Know where you are exposed, explained in plain English.
OpenPrint turns public-source exposure checks into a short, human-reviewed report. It shows what is safe to say, withholds sensitive detail until a reviewer approves it, and makes clear what is only a lead — not proof.
Sample exposure report
Prepared for Jordan Avery (example person) · Public sources, checked over the last 30 days (example)
Jordan asked OpenPrint to check where their details appear in public sources. This is the kind of report they would get back: what was found, what it means, and what a human reviewer still needs to check.
Candidate findings are review leads, not proof.
Some details are withheld until a trained reviewer approves what can be shown safely. You see that something needs attention without the raw sensitive content.
Confirmed exposures (1)
Your username appears on two public sites
The same public username links a forum profile and a code-hosting profile. Both are public pages; nothing private was accessed.
What you can do: If you would rather these accounts not be linkable, change one username or retire the older profile.
Still being checked (3)
A marketplace profile that may be yours
A public marketplace profile shares your username and town. It has not been fully reviewed yet, so treat it as a lead, not a fact.

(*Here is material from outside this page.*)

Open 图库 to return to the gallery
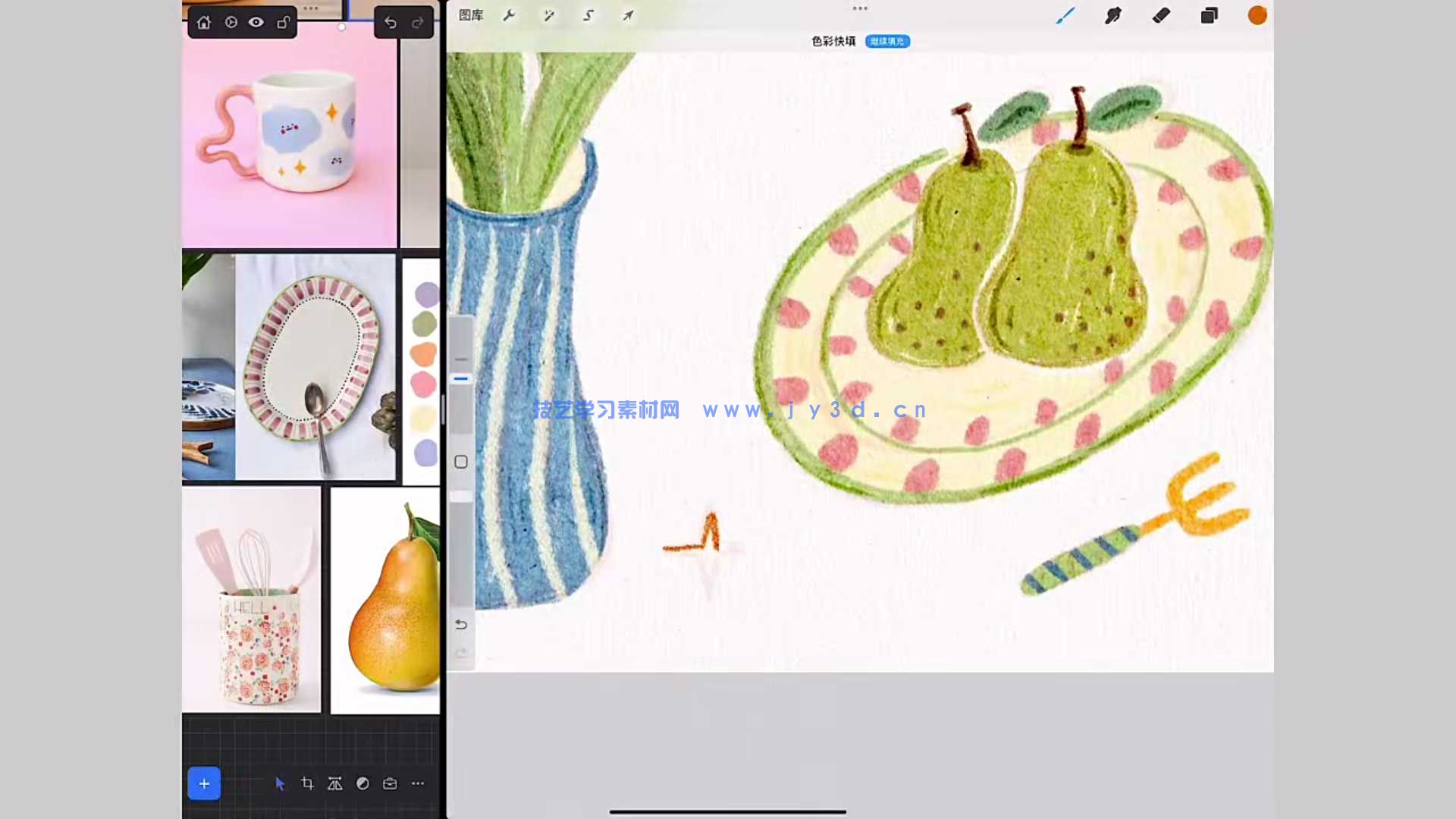(470, 15)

What you can do: No action needed yet. A reviewer will confirm or dismiss this match first.
2 more items are kept in the review queue for this sample.

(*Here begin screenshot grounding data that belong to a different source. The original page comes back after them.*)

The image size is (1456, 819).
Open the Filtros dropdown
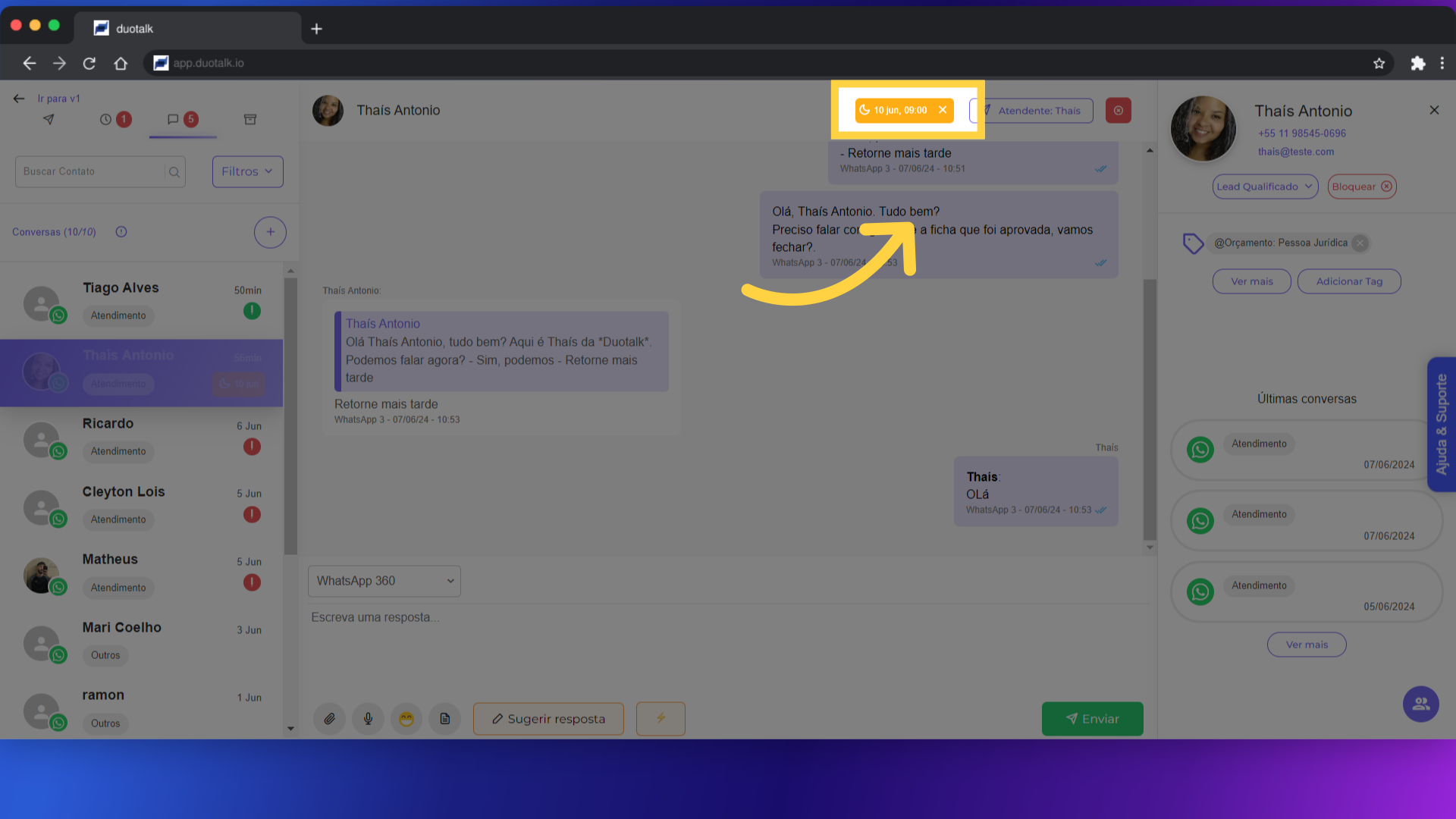(247, 171)
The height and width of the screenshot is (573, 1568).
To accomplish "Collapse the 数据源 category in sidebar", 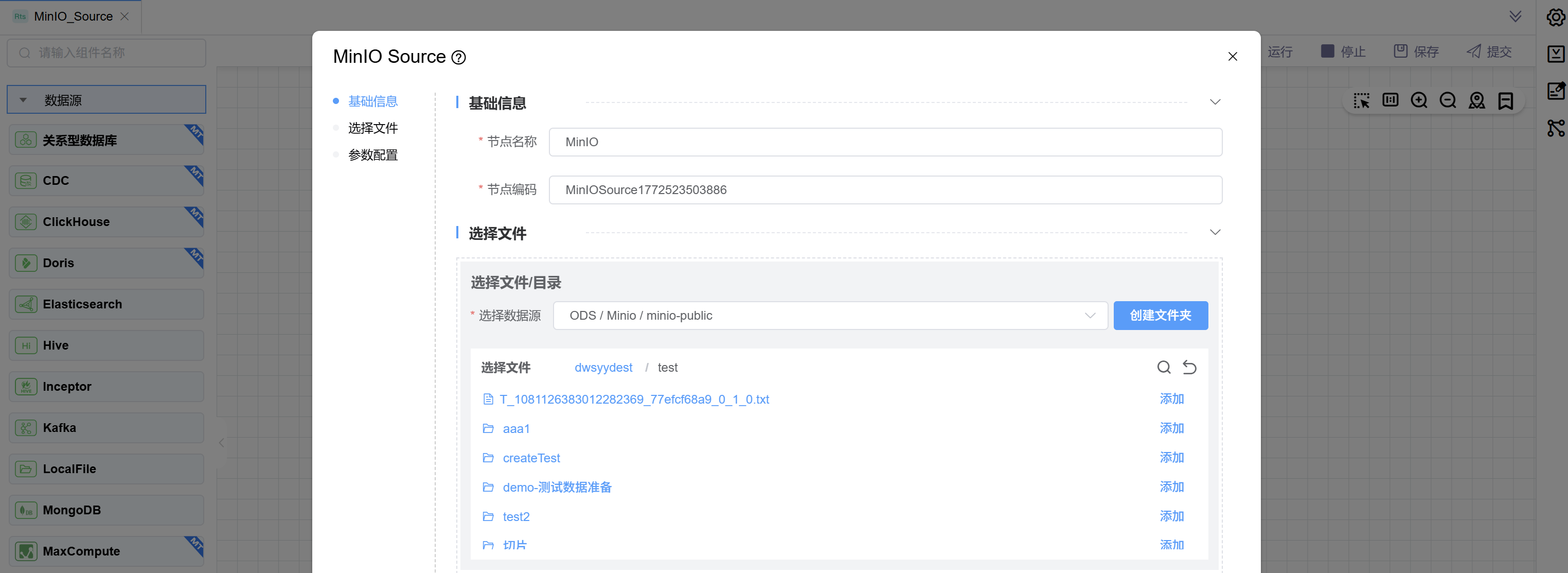I will 23,100.
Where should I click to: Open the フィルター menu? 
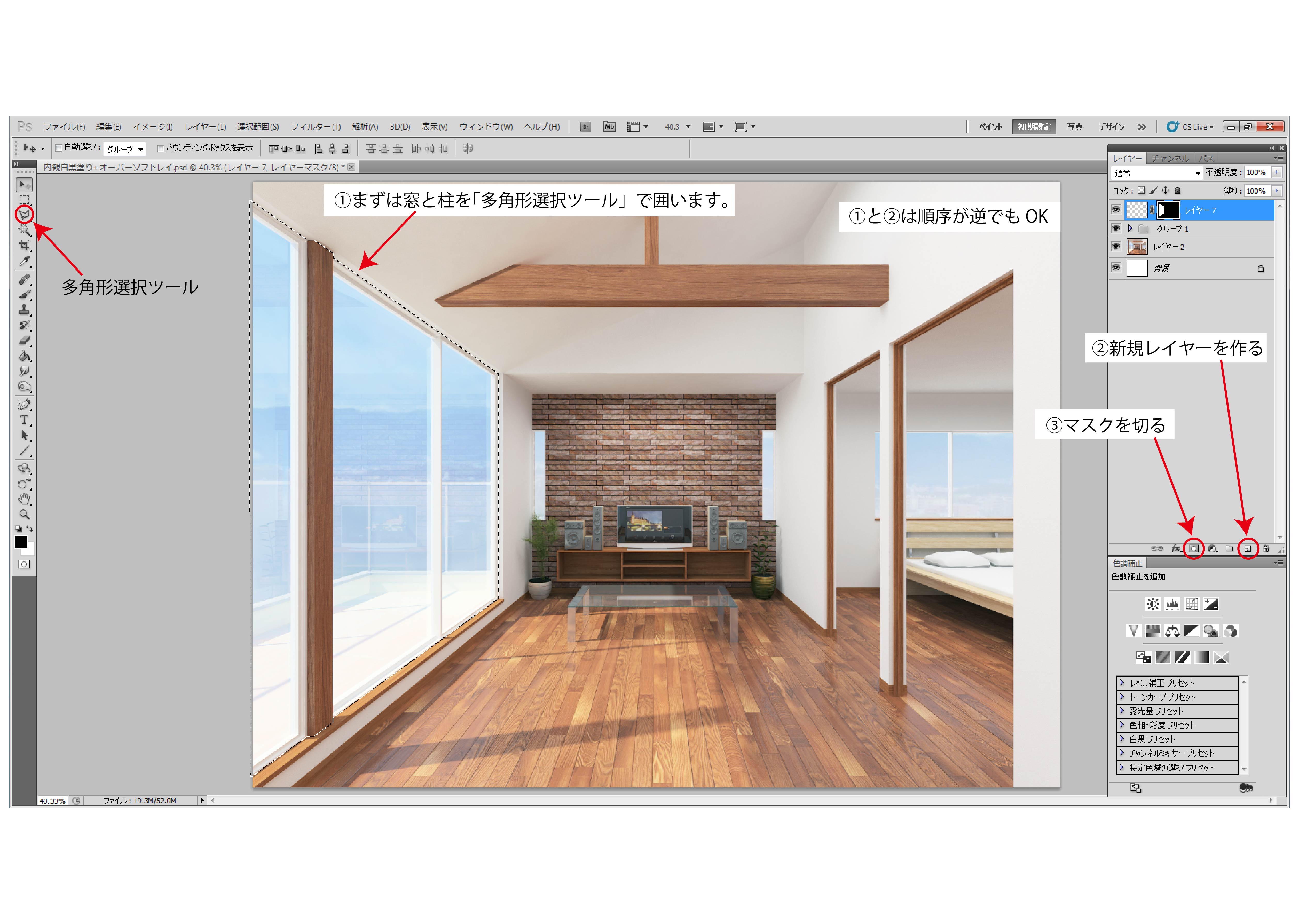(x=315, y=127)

Withheld pending review (2)
A sensitive document may include your details
A document on a public paste site appears to include personal details. The content stays hidden until a trained reviewer approves what can be shown safely.
Sensitive document content stays hidden until a reviewer approves a safe, minimal disclosure.
What you can do: Nothing for you to do yet. If a reviewer confirms it, the report will show only the minimum you need in order to act.
1 more item is kept in the review queue for this sample.
Dismissed after review (1)
A profile with a similar name — not you
A reviewer checked this profile and confirmed it belongs to someone else with a similar name.
What still needs human review
5 sample leads are waiting for a trained reviewer.
Check the match
A reviewer confirms whether a lead is actually about the requester.
Hold sensitive detail back
2 sample items are withheld until disclosure is safe and scoped.
Show only what helps
The final report gives the minimum useful context, not a dump of raw data.
A person reviews anything sensitive before it reaches this report. Nothing about other people is shown without consent checks and admin approval.
What OpenPrint will not do
Exposure review only works if it cannot quietly become surveillance. These boundaries are part of the product, not fine print.
OpenPrint answers specific, scoped questions about exposure. It does not continuously watch people, accounts, or feeds.
It is not for non-consensual or coercive checking of partners, family, employees, or anyone else. Requests about another person stop for consent checks and admin review.
It does not expose raw breach contents or sensitive document details. Reviewers approve a safe minimum before anything is shown.
Findings are review leads with stated uncertainty. Candidate links are not proof, and a report is not an accusation.
How human review works behind the scenes
The public report stays readable because the technical work happens in an authenticated review process. This page does not expose the reviewer console; it shows the safety contract that console must enforce.
Validate the lead
A reviewer checks whether a public-source match is relevant before it reaches the report.
Suppress raw detail
Sensitive document context stays out of the public report until there is a safe reason to show it.
Approve a safe summary
The reader gets the minimum useful explanation and a clear next step, not a technical data dump.